筆者は不幸で不全感に苛まれているんだそうだ。精神科医として働きつつ、それを売りに著作もものにし、妻もいる、家もある、地位もある。だのに、根拠の無い自信が失われつつあるらしい。自分の本がなぜこの程度にしか評価されないのかと腹立たしくおもう一方では、自分なんてそんなもんだとも思い、世間でもてはやされる書籍を読んではこんなものが評価されるのになぜ・・・と怒りに燃える。同業医師にカウンセリングを頼むのはプライドが許さず、自分で自分を診るのは、脳外科医が自分の脳を手術できないのと同じだという。なんだかんだで占いにすがる、のである。

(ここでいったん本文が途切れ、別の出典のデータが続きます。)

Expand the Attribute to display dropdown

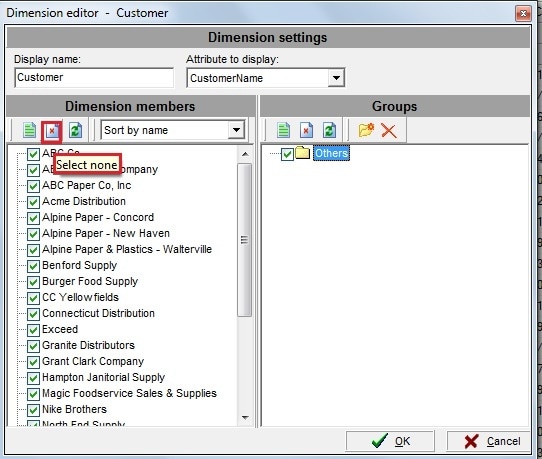coord(336,78)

私は、占いにすがった内容とか、それに対する感想の本だと思ってたのだけれど、違ったのね。とどのつまりは、作者の不全感がどこから来るのか、をつらつらと自己分析し、占いにすがるということは自分の弱さを認めることだと気が付いたりする、その心情を文学的(?)に描いている。ものすごく持って回った言い方をしているけれど、結局、この人は、お母さんに認めてもらいたかった、愛されたかった、でも、死んじゃったからそれは永遠にかなわない望みである、と気がついているというお話で。

精神科医なら、そんなケースはいくらでも見てきただろうし、自分でも前から薄々はわかっていたのだろうけれど、人って自分のことは見えないもんだからなあ。子ども時代に母に十分に愛された記憶が無いこと、それを渇望していたことは、いくつになっても人を苛むものだと改めて思う。

いや本当に。最近、ごくごく身近にその事例を見つけてしまって、困惑している私である。問題は複雑に入り組んでいるように見えて、結局のところは、「お母さんに認めてもらいたい、愛されたい」だけなのである。その願いが永遠にかなわないまま、ずっとそれを抱え続けて老いてしまった人を、もはや誰も癒やすことはできないのだろうか?と痛々しく思う今日このごろである。本人はどうしてもその問題を直視しないのね。認めたくないのだろうし、思いもよらない、のかもしれない。こちらもそれに気づかせたからどうということもなかろうと思ってしまうし。この本の作者も同じようなものなのだろうなあ、と思うと他人事とも思えず、途中で読みやめられなかった。そういうわけなのだ。

人間って欲張りだ。能力があって、それを発揮する場があって、ある程度認められていて、富も地位も得て、それでも足りない足りないと不幸がる。逆に、そんなもの何も持たないでも、ちっとも不幸だと思わない人もいる。幸せってなんだろうね、と極めて根本的な問に立ち戻ってしまう私である。

それにしても、この本は、読んでて幸せになれそうにもなかった。だからあんまり売れないんだよ、きっと。ねえ、春日先生。